STUDY QUESTIONS.
1. Using the college profile, answer these questions:
(a) In what years did the college become a co-education campus?
(b) How many departments does the institute have?
(c) What is the mean annual rainfall of the farm, and over how many rainy days is it received?
2. State whether each statement agrees with the college profile. Answer yes or no, and quote the words from the profile that settle it.
(a) The college was renamed after V.O. Chidambaranar in August 2023.
(b) The college was established as the second constituent college of Tamil Nadu Agricultural University.
(c) The institute has a Department of Horticulture.

SOURCE EXTRACT.
The College was established in 1984 – 85 as the third constituent college of Tamil Nadu Agricultural University. It was then upgraded as Agricultural College and Research Institute in 1989 and as Post-graduate institute in 1990. The college became a co-education campus in 1990-91.The institute has secured the Best college award during 2002, 2005 and 2009 in TNAU. It was renamed after freedom fighter V.O. Chidambaranar in August 2023. The then Tamil Nadu Chief Minister M.K. Stalin announced the renaming during his Independence Day address on August 15, 2023.

==Mandate==

This institute covers three main aspects,

- Education
- Research
- Extension

==Academics==

This college offers one UG degree and PG degree in seven disciples

- UG : B.Sc.(Hons.) Agriculture
- PG : M.Sc Agriculture

==Departments==

This institute has ten departments. They are

- Department of Agronomy
- Department of Agricultural Entomology
- Department of Horticulture
- Department of Genetics and Plant Breeding
- Department of Plant Pathology
- Department of Soil Science and Agricultural Chemistry
- Department of Agricultural Extension and Communication
- Department of Agricultural Economics
- Department of Agricultural Engineering
- Department of Crop Physiology and Biochemistry

==Geography==

The campus and its farm is geographically located in 8°46 N latitude and 77°42 E longitude and at an altitude of 40 m above MSL. The mean annual rainfall of the farm is 736.7 mm which is being received in 40 rainy days. The campus is situated near the foot hills of the Vallanadu Black buck Sanctuary. It covers the area of about 476.61 hectares. In this vast area the institute has Watershed development area and a tank called killikulam tank. The farm area has been allocated to various departments for research and Seed production.

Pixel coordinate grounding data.
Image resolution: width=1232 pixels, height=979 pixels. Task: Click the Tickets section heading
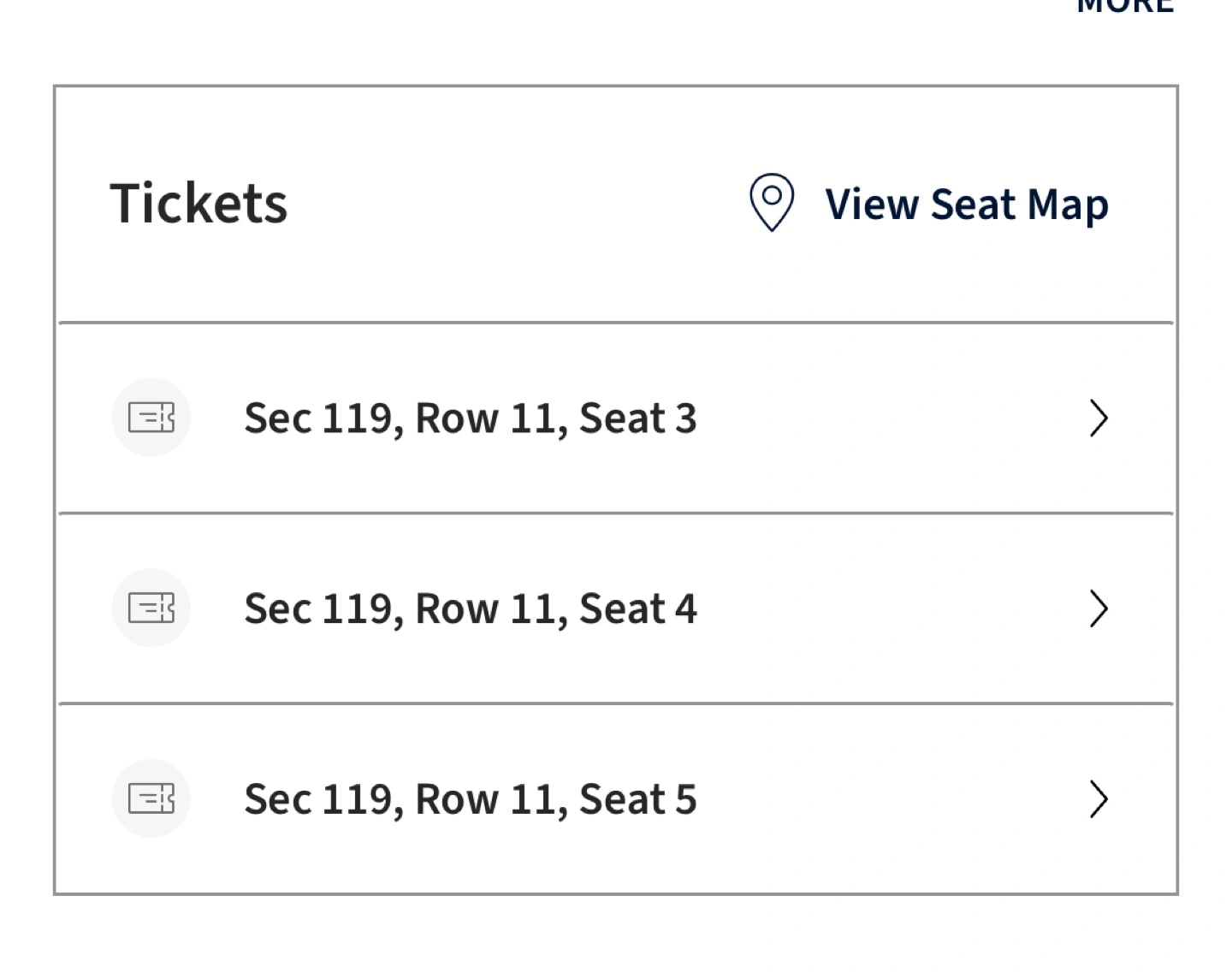tap(198, 204)
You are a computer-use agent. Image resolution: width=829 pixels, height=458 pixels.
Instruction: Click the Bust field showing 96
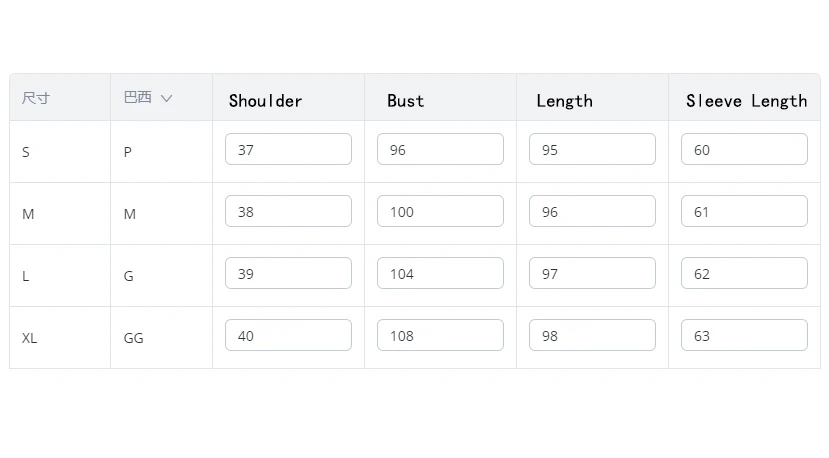point(440,150)
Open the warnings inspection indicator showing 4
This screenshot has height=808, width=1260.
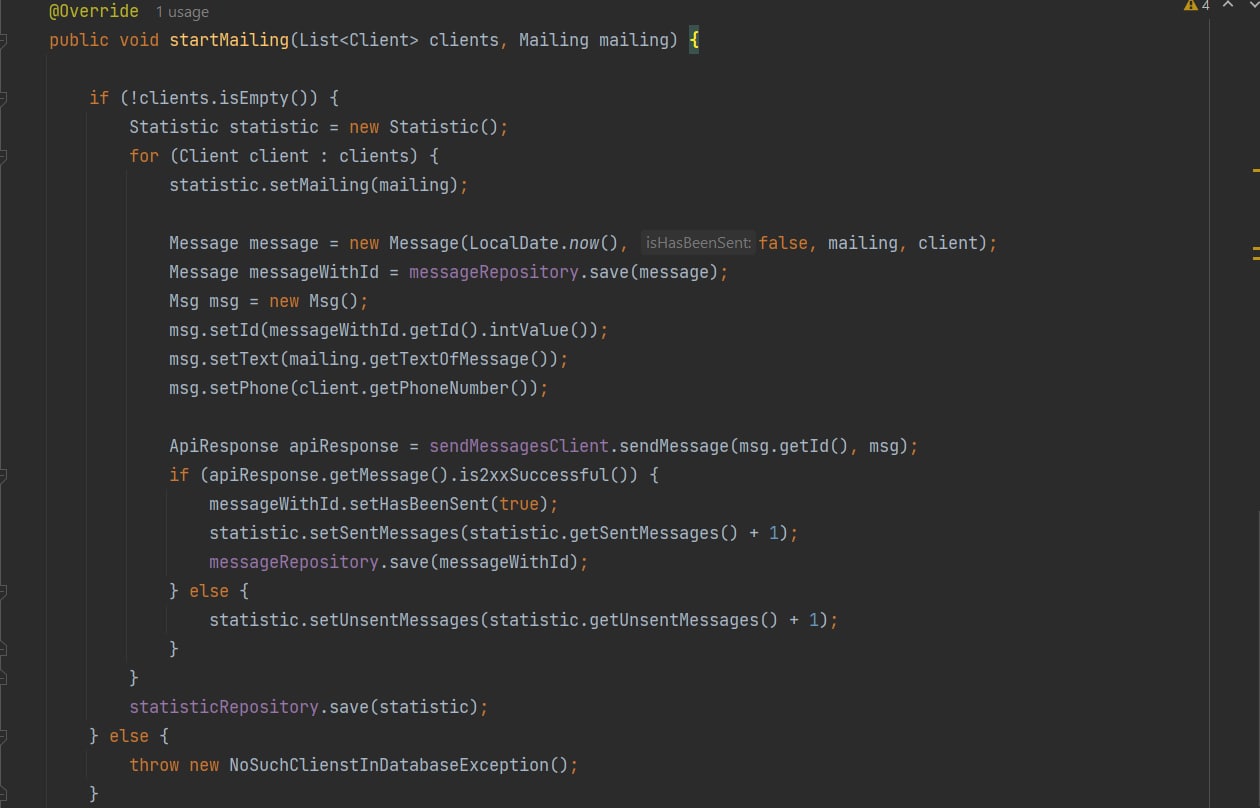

TASK RESPONSES.
1.
(a) 1990-91
(b) Ten
(c) 736.7 mm, received in 40 rainy days

2.
(a) Yes: "It was renamed after freedom fighter V.O. Chidambaranar in August 2023."
(b) No: "as the third constituent college of Tamil Nadu Agricultural University"
(c) Yes: "Department of Horticulture"